Actually, Belafonte remains proudly self-conscious of being a Negro, turned down the part of Porgy in Samuel Goldwyn's production of Porgy and Bess because he felt that Catfish Row presented Negroes in an undignified light. He talks in analytically flavored prose about "Negro situations" and says: "In 1944, with three other Negro sailors and our dates, I was refused a table at the Copacabana. Nine years later I was back there as the headliner. How do you bridge that gap emotionally?" Asked about his second marriage, to a white girl, he says stiffly that the race question docs not matter: "I don't want to be anybody's brother-in-law. I just want to be his brother."
But along with such talk, he has an engaging ability to kid himself, and his concerns. Once he saw a nature movie about a herd of brown deer with white markings in whose midst appeared a mutation—a white deer with brown markings. "You see," purred the narrator, "he's playing right along with the other deer and they don't even seem to notice the difference." Said Belafonte with a laugh loud enough for the whole theater to hear: "Boy, they're well integrated." In his playful moods, Belafonte is also fond of fabricating stories about himself and his family. For a time he informed strangers that his present wife was an American Indian and that he was a former resistance fighter with the Hagana in Israel.

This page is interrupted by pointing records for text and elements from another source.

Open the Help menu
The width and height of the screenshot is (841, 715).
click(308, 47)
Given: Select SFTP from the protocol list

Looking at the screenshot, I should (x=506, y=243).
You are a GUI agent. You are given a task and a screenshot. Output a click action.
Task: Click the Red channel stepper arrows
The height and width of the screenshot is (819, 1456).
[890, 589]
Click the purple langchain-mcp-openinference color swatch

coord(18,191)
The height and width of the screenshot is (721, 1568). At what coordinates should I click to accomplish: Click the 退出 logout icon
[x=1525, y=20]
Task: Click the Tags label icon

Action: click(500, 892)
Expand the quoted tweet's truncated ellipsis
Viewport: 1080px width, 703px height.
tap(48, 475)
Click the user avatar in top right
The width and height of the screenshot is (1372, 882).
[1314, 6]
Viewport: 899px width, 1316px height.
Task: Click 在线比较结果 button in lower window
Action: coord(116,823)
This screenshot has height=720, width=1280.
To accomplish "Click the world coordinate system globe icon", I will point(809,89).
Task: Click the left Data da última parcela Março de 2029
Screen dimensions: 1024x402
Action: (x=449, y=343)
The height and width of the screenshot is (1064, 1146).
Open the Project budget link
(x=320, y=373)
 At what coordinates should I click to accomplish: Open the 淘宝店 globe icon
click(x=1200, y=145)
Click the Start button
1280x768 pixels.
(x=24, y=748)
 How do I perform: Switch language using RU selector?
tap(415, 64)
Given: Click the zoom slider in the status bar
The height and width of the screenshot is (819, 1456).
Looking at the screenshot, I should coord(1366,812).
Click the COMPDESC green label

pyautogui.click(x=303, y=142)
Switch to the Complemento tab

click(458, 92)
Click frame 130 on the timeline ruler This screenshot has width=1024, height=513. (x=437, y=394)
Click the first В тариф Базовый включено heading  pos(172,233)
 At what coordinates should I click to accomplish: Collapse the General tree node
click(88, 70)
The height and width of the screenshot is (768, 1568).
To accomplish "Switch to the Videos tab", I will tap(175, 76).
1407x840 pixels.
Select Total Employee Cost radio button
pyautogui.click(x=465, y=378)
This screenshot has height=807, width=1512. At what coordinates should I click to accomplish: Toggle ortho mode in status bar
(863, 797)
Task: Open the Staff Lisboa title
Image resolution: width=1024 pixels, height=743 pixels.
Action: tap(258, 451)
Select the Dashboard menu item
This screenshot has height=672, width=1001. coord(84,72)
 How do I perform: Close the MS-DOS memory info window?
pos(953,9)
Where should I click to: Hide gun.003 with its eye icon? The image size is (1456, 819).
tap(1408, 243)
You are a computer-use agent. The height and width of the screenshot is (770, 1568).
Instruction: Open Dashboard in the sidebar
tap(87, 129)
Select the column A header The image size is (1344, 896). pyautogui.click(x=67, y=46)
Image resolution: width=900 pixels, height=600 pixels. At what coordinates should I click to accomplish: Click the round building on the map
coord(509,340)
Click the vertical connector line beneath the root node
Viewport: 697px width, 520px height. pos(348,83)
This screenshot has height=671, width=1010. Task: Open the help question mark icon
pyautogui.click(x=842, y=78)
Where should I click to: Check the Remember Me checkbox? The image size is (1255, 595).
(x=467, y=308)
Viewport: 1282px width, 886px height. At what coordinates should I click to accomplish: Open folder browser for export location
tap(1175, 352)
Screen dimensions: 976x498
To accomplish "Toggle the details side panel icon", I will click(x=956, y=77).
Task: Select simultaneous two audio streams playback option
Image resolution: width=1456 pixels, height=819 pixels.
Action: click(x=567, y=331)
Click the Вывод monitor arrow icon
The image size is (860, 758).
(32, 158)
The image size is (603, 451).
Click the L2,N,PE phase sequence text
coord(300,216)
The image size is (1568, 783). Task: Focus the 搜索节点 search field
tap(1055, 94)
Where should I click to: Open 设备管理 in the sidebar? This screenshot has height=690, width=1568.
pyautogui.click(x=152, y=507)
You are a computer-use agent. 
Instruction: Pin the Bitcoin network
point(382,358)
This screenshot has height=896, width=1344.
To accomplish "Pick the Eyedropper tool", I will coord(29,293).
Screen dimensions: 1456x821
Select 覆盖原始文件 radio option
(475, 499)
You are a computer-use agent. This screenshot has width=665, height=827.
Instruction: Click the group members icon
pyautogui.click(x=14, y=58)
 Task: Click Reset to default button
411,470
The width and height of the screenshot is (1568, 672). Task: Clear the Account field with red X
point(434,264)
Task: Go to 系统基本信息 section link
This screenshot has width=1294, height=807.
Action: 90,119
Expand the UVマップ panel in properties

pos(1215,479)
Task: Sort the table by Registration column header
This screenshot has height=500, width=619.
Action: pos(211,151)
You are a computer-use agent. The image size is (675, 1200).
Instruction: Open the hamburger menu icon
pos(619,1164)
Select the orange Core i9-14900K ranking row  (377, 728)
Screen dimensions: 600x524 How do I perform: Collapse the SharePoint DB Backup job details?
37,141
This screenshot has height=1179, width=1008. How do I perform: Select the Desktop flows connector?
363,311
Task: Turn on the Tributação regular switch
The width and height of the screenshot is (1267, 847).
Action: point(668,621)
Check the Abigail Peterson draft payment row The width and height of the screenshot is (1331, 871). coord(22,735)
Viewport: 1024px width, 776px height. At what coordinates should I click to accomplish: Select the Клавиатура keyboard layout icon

Singing Environment. Actually, his story needs no fanciful embellishments. Harold George Belafonte Jr. was born 32 years ago in Harlem, son of a seaman in the British merchant marine; his mother was alternately a dressmaker, a baby sitter, a domestic servant. Both parents came from Jamaica, West Indies, and both were products of white and Negro unions. Harry's father disappeared when he was two (he reappeared sporadically after that), and Harry was brought up by his mother in a succession of Harlem tenements. At his first school (P.S. 186, on 145th Street and Amsterdam Avenue),
Harry learned something about the problems of being a Negro in a fringe neighborhood: "I grew up fighting. I fought about the little children's nursery rhymes; I fought about 'eeny, meeny, miney, mo'; I fought about being bumped in the hall. We fought with bottles, garbage cans, rocks, hands and feet." Off and on, Harry ran with the gangs—the Buccaneers, the Midtown Midgets. When the streets became too dangerous and the Depression too tough, his mother packed up nine-year-old Harry and his younger brother Dennis and returned to Jamaica.